• SUPPLIED DATA:
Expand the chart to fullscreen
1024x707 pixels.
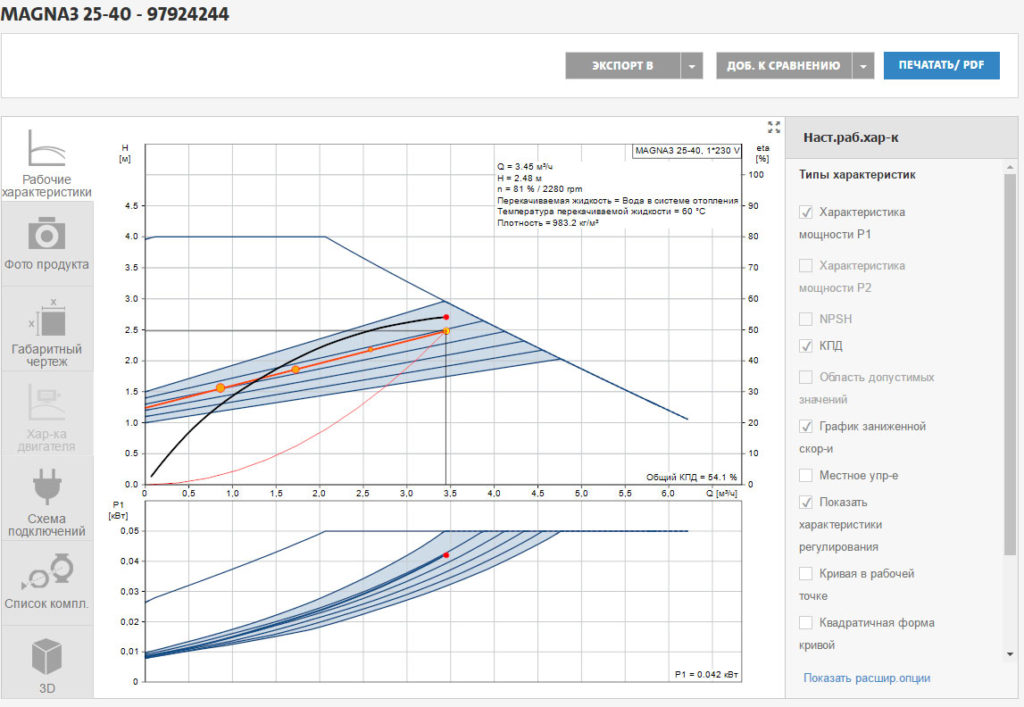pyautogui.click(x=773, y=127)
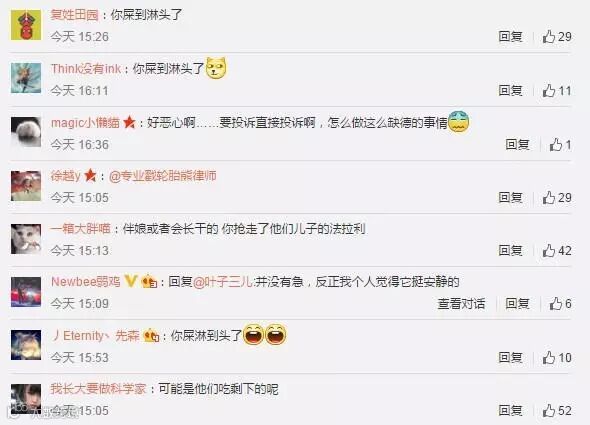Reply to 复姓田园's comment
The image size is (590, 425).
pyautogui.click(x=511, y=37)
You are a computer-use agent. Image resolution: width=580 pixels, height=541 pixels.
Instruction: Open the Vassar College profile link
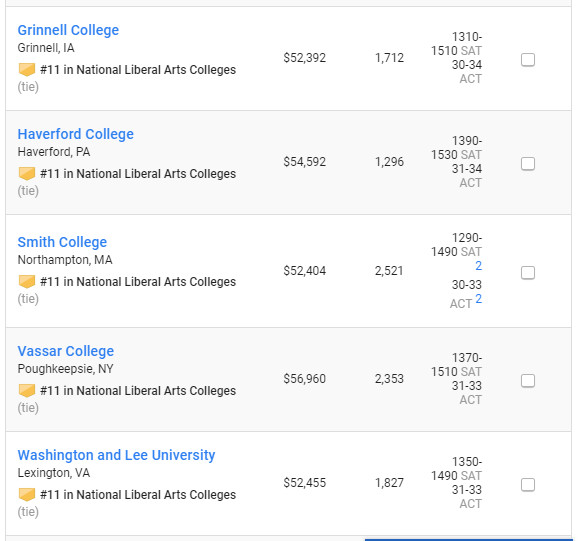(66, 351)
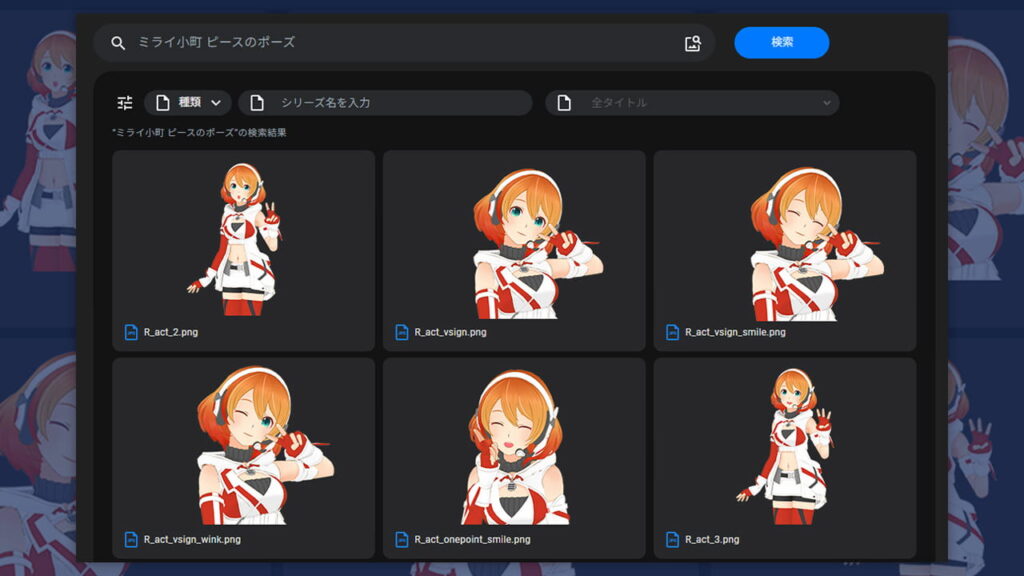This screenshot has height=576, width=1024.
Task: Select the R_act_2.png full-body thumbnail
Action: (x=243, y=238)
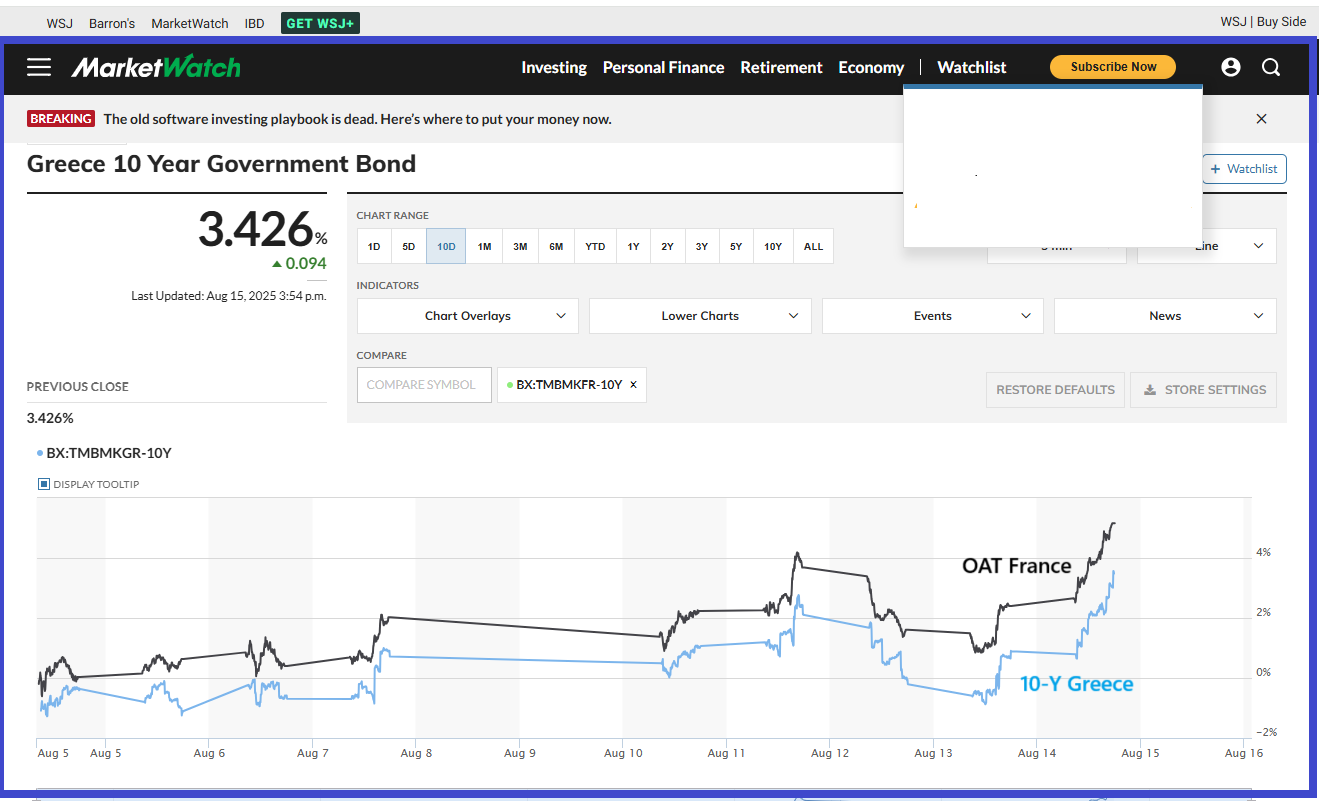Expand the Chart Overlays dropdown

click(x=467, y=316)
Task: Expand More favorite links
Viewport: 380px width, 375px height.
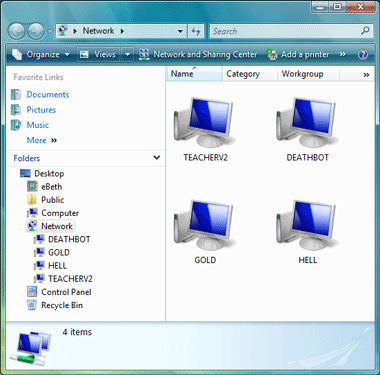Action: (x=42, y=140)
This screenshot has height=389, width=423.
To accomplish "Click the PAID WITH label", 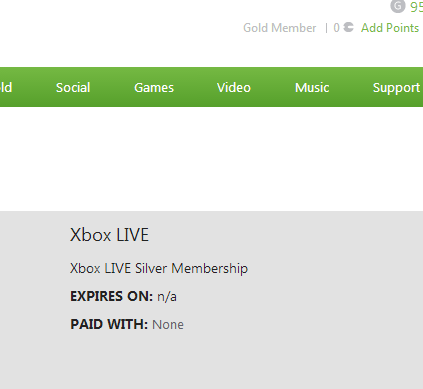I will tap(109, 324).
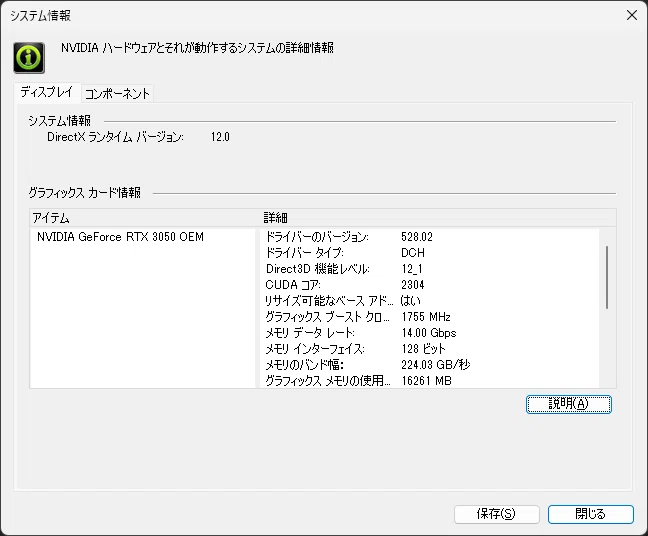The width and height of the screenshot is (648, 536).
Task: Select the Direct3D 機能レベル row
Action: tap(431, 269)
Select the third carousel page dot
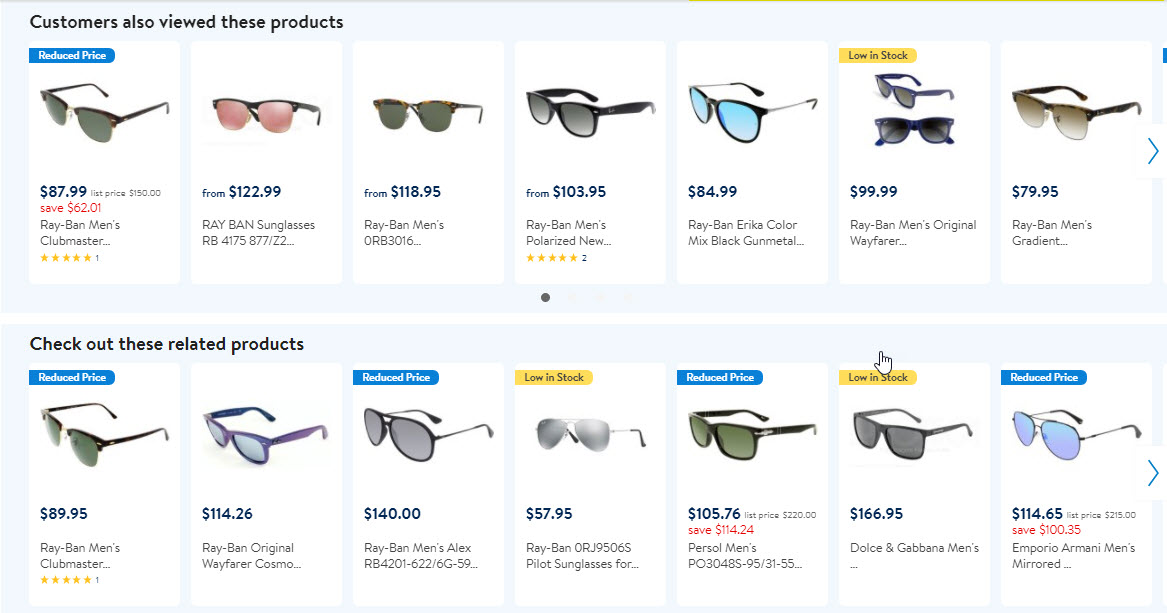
...
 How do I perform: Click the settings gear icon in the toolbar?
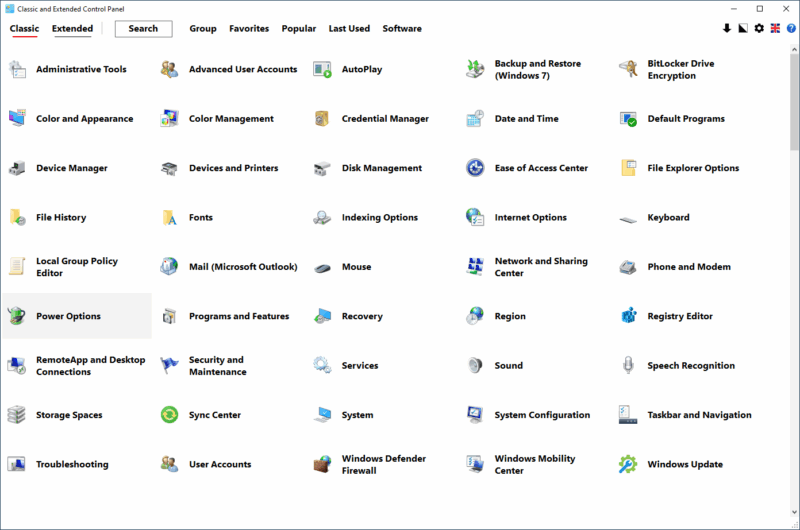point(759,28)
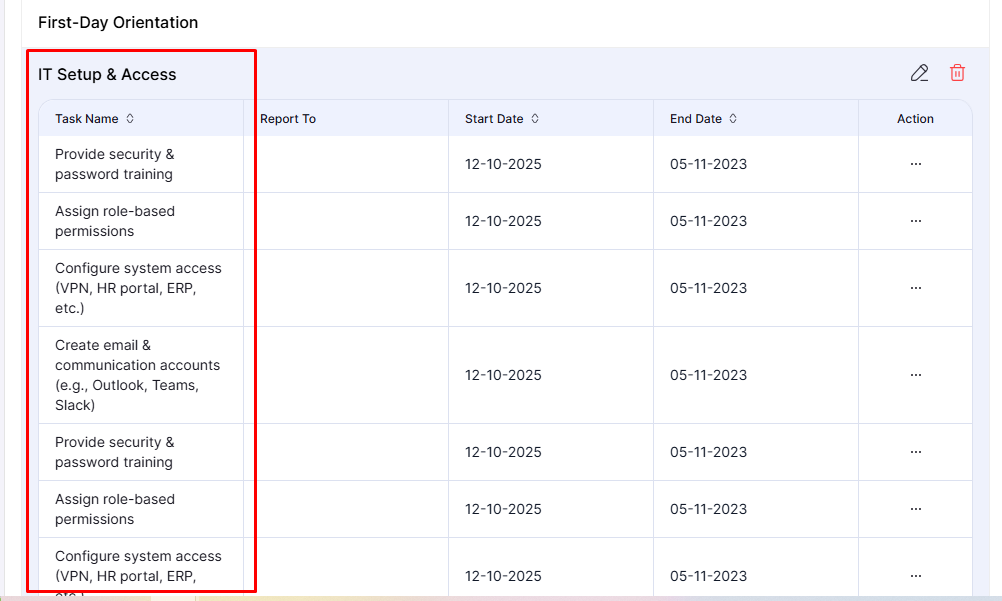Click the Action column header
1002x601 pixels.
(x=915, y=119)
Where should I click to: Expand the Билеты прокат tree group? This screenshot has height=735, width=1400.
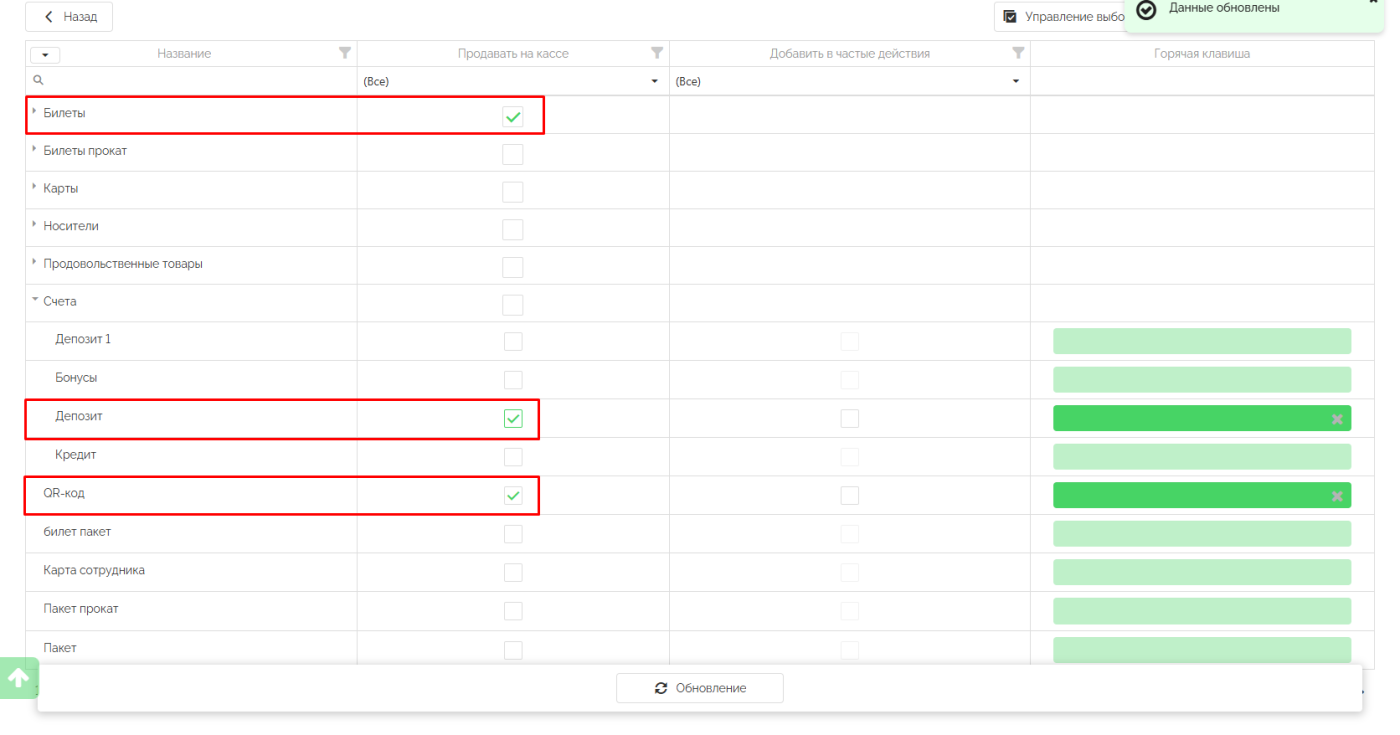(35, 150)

• EXERCISE: From the data above, return only the lines starting at the line that holds "You are a computer-use" and ending at the line that holds "This screenshot has height=389, width=423.", word for word and without pictures.

• RESPONSE TO THIS EXERCISE:
You are a computer-use agent. Image resolution: width=580 pixels, height=541 pixels.
Instruction: Open the Vassar College profile link
(66, 351)
This screenshot has height=576, width=1024.
Task: Select the R_act_2.png full-body thumbnail
Action: (x=243, y=238)
Expand the Chart Overlays dropdown

click(x=467, y=316)
Task: Expand More favorite links
Viewport: 380px width, 375px height.
Action: (x=42, y=140)
This screenshot has height=389, width=423.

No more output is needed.